§ **GOAL 1**
Decide whether each statement agrees with the passage on the Italian community in Lebanon: (a) the community numbers about 4,300 people; (b) children of Lebanese fathers and Italian mothers are counted as Italian; (c) some Italian families went back to Italy after World War I. Give yes or no for each, with the deciding words of the passage quoted.
§ **GOAL 2**
Using the passage on the Italian community in Lebanon, answer these:
(a) Into which community is the Italian community mostly assimilated?
(b) In mixed-rite marriages, in whose rite are the children raised?
(c) What event is given as an example of economic relationships between Italy and Lebanon?
§ **GOAL 3**
Pick up the passage on the Italian community in Lebanon after its last sentence and write what comes next.
··· SELECTED EXCERPT ···
Italian community in Lebanon
The Italian community in Lebanon is very small (about 4,300 people) and it is mostly assimilated into the Lebanese Catholic community.

The intermarriage in the Italian community is very high and most of the younger members are half Italian on the paternal side. In mixed Latin-Maronite or other mixed-rite marriages, the children are raised in the father's rite, and along with bearing the father's surname, identify with the father's ethnic group. Therefore, the children of Italian fathers and Lebanese mothers are counted as Italian, and those of Lebanese fathers and Italian mothers as Lebanese, some last name were modified. There are some Italian families who returned to Italy after World War II together with their Lebanese born children.

There is a growing interest in economic relationships between Italy and Lebanon (like with the "Vinifest 2011"), thanks even to the remaining Italian Lebanese.
··· ENTRIES SUPPLIED ···
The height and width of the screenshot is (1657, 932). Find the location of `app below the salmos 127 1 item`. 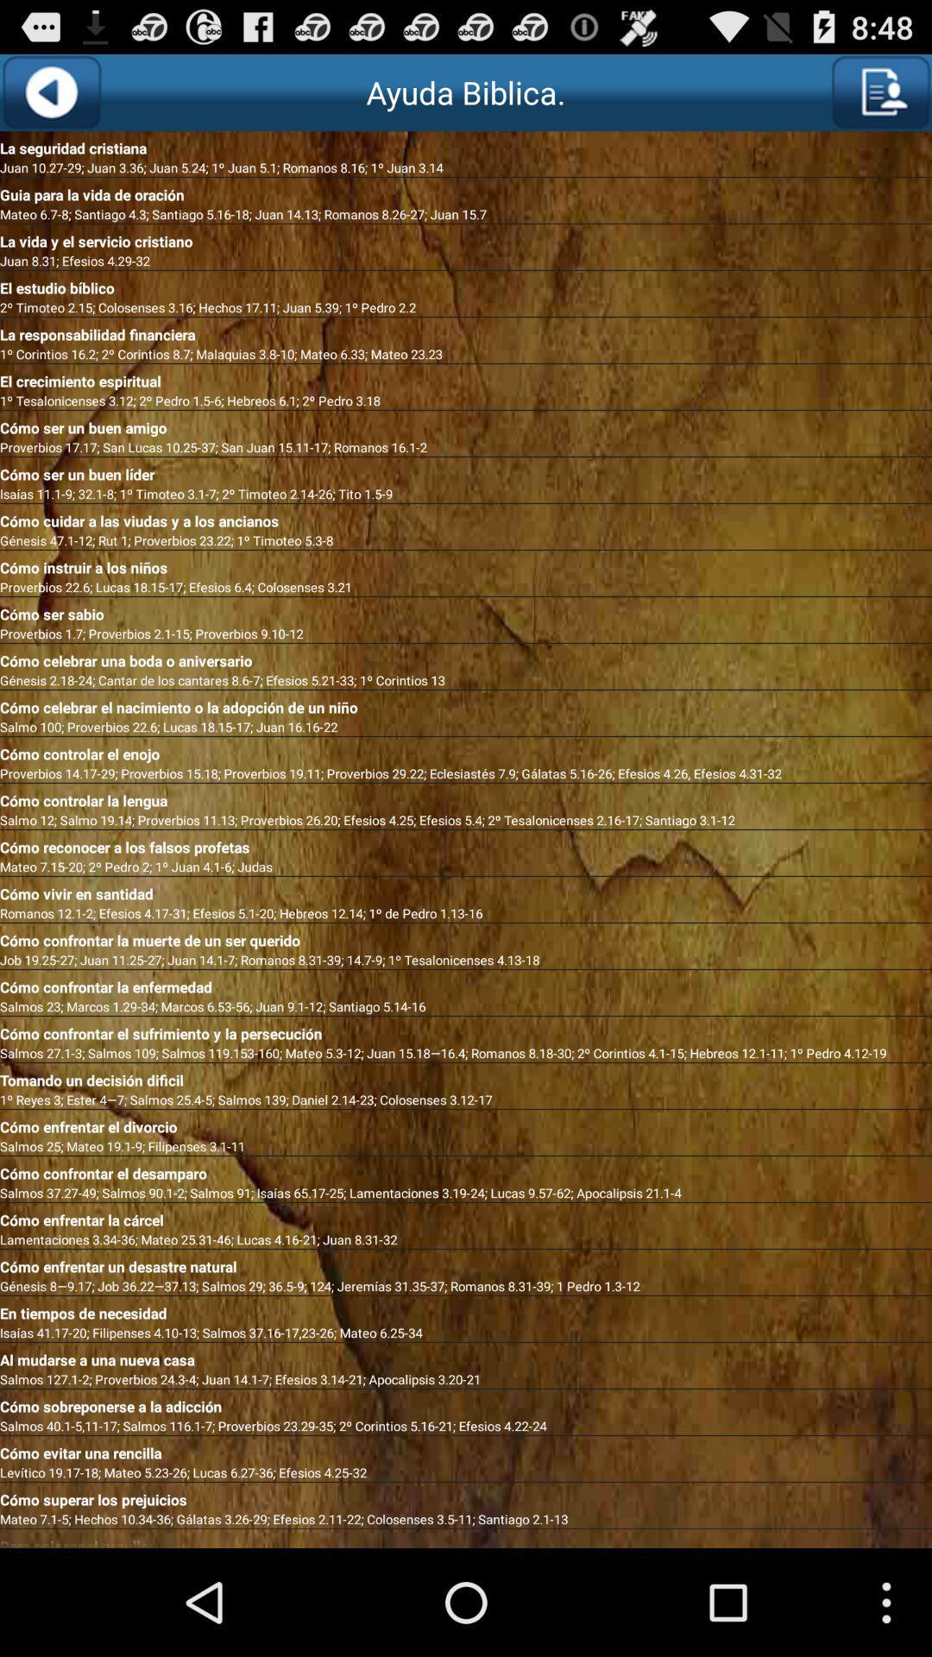

app below the salmos 127 1 item is located at coordinates (466, 1403).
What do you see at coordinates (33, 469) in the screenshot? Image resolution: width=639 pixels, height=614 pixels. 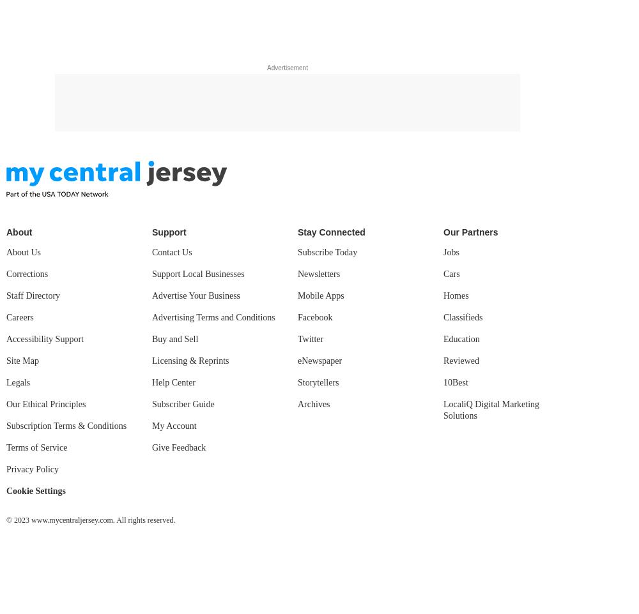 I see `'Privacy Policy'` at bounding box center [33, 469].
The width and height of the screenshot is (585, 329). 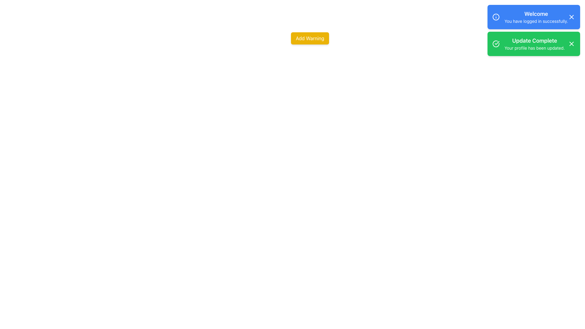 What do you see at coordinates (495, 17) in the screenshot?
I see `the circular icon styled with a ring perimeter within the blue notification box labeled 'Welcome'` at bounding box center [495, 17].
···
§ **EXPECTED ANSWER 1**
(a) Yes: "The Italian community in Lebanon is very small (about 4,300 people)"
(b) No: "those of Lebanese fathers and Italian mothers as Lebanese"
(c) No: "There are some Italian families who returned to Italy after World War II"

§ **EXPECTED ANSWER 2**
(a) The Lebanese Catholic community
(b) The father's rite
(c) The "Vinifest 2011"

§ **EXPECTED ANSWER 3**
Language and religion
Only a small percentage of all remaining Italian Lebanese speak some Italian, while the majority of them speak Arabic as a first language and French and/or English as second language, and are mainly Roman Catholics. Their main organizations are the former Associazione Nazionale Pro Italiani del Libano (ANPIL) and the Istituto Italiano di Cultura di Beirut (IICB).

The Italian Lebanese of the current generations are assimilated to Lebanese society, and most of them speak only Arabic and French and English (only a few young Italian Lebanese know some basic words in Italian). In religion, most of the young generation are Roman Catholics, while only a few young people practise Islam, mainly because of marriage although some are descendants of Italian converts.

Famous Italian Lebanese
 Andrea Paoli, representing Lebanon in Taekwondo at the 2012 Olympic Games held in London
 Philippe Paoli, a Lebanese footballer
 Antonella Lualdi, international actress
 Bruno Carmeni, judoka
 Luca Turin, biophysicist and expert in the art of perfume and fragrance
 Natasha Hovey, actress (born in Beirut, her mother is Italian Lebanese)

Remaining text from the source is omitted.